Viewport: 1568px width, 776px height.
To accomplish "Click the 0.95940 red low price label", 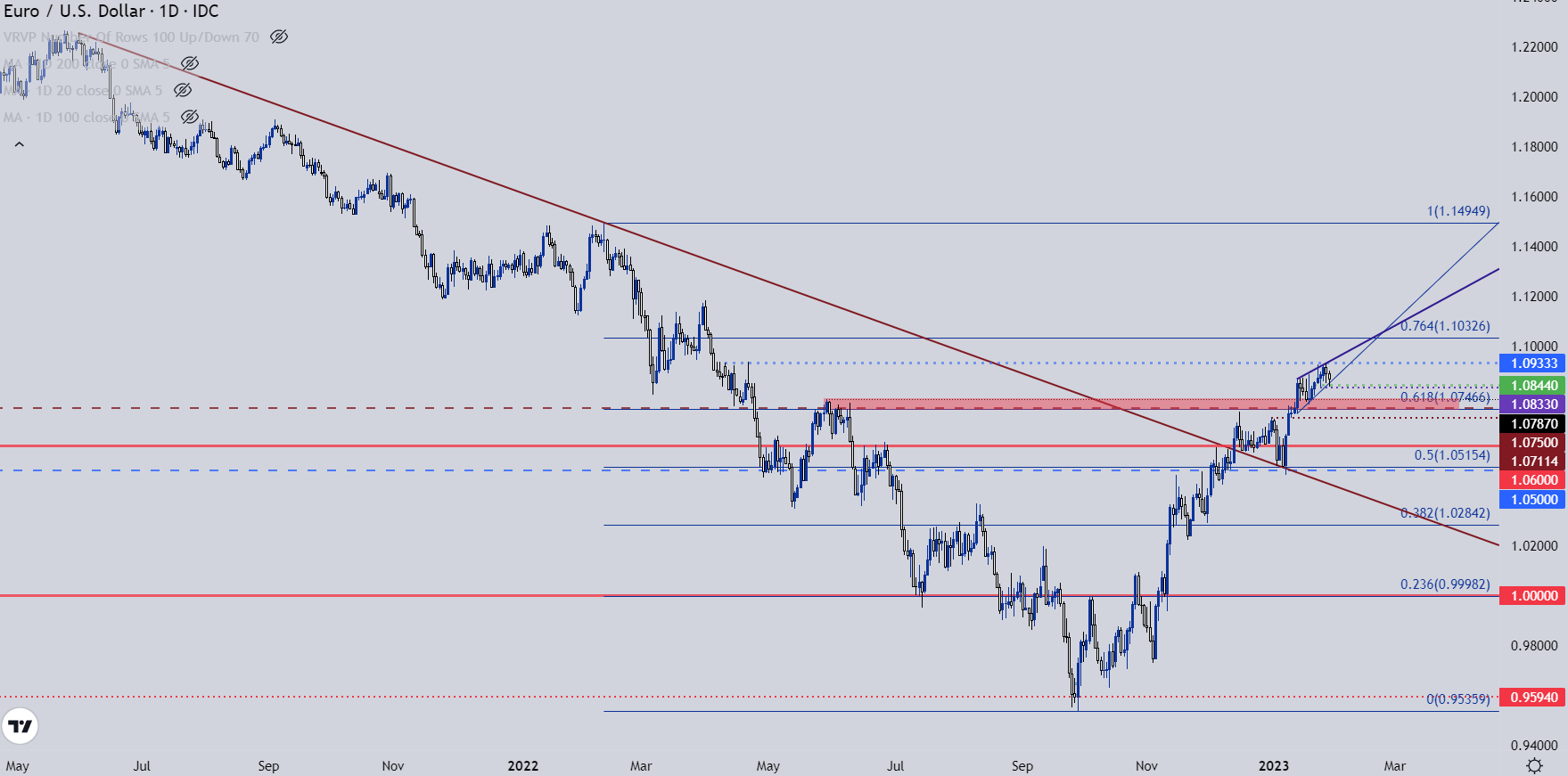I will pyautogui.click(x=1532, y=698).
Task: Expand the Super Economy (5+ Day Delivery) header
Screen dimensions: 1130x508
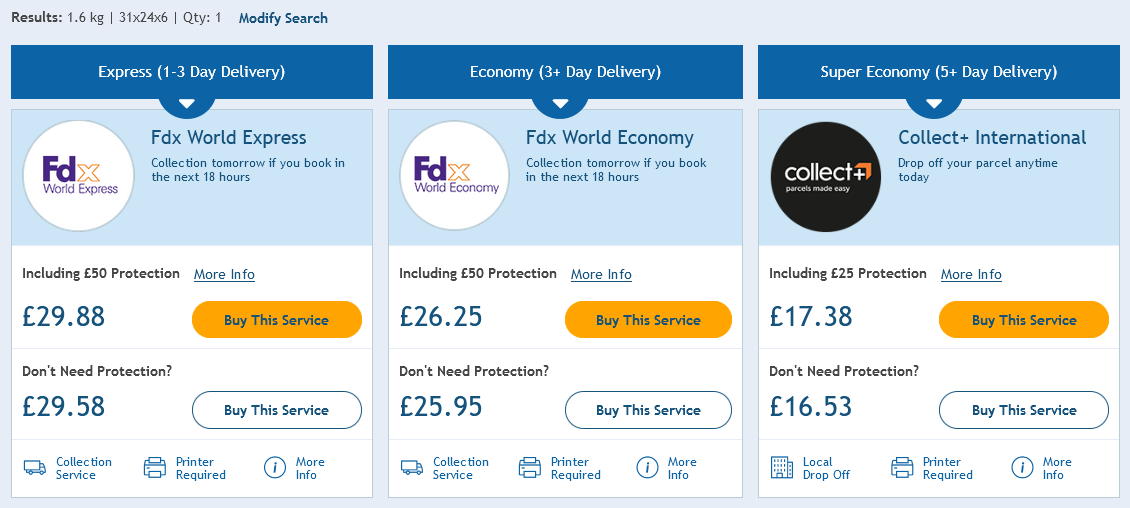Action: tap(939, 72)
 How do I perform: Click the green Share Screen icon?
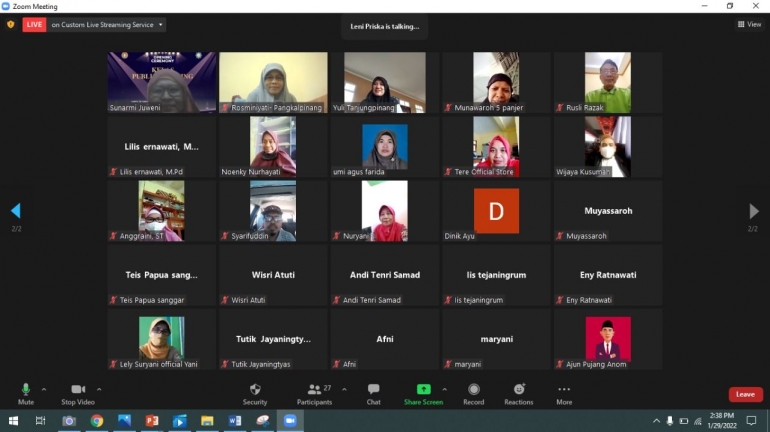coord(423,390)
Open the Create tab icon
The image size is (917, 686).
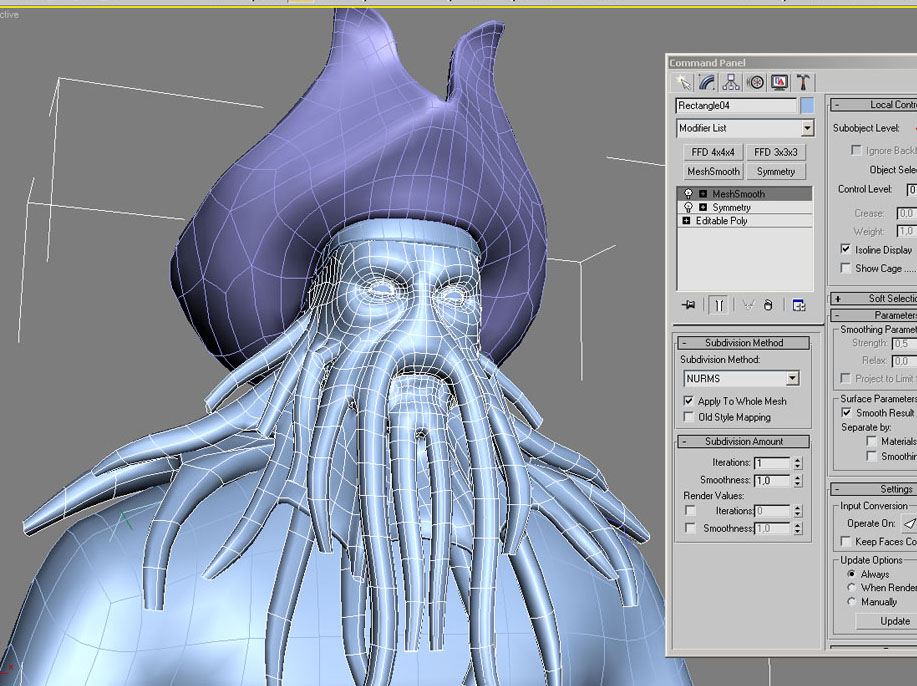tap(682, 82)
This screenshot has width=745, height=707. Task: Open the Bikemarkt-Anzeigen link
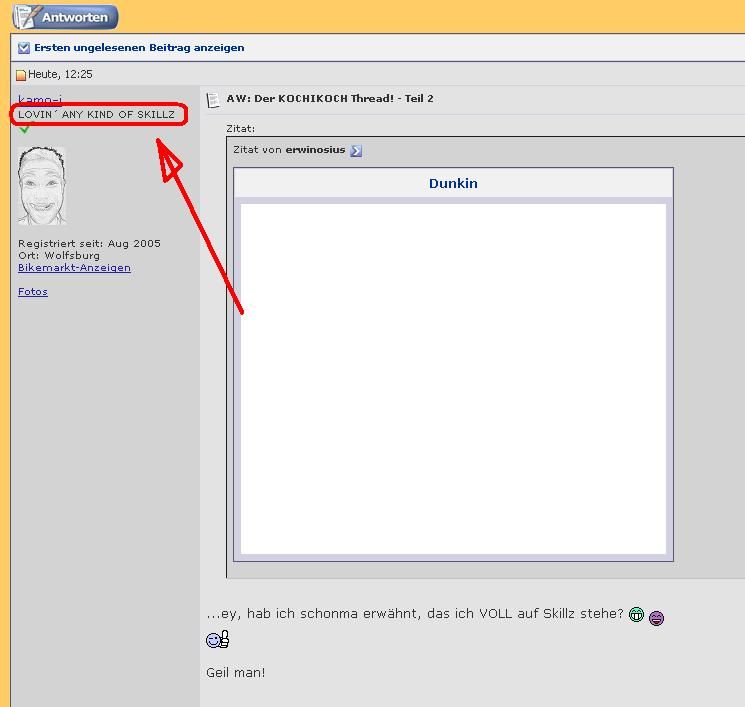(74, 268)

───

WORK TO BE COMPLETED.
How many lines of the material above contain the string "height"? Give only the number.

ANSWER TO THIS EXERCISE.
2